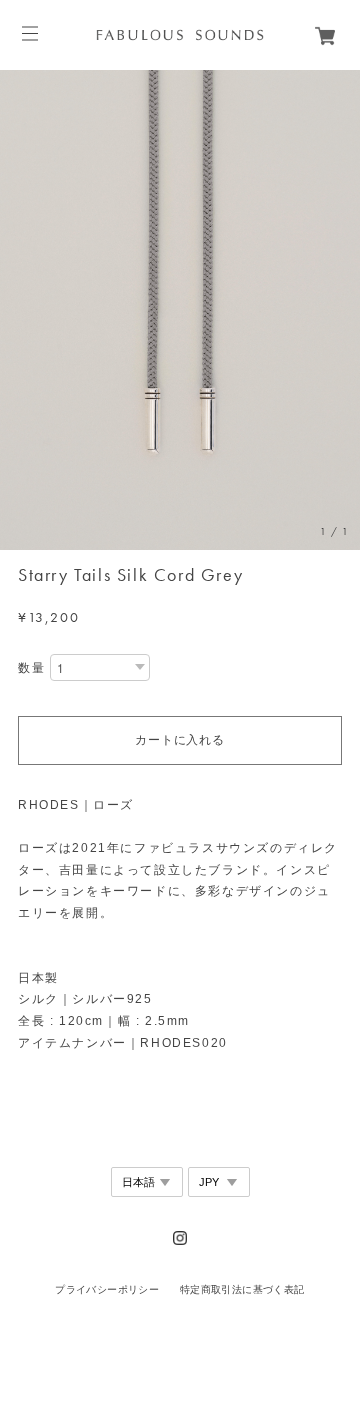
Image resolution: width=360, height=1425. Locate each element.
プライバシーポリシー (107, 1289)
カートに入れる (179, 740)
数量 (31, 668)
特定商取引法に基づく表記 (242, 1289)
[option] (180, 310)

• • • • • • •

Exercise details:
Only the pictures may be dropped; print every record exactly as given.

Answer section:
Image resolution: width=360, height=1425. Locate each element.
プライバシーポリシー (107, 1289)
カートに入れる (179, 740)
数量 (31, 668)
特定商取引法に基づく表記 (242, 1289)
[option] (180, 310)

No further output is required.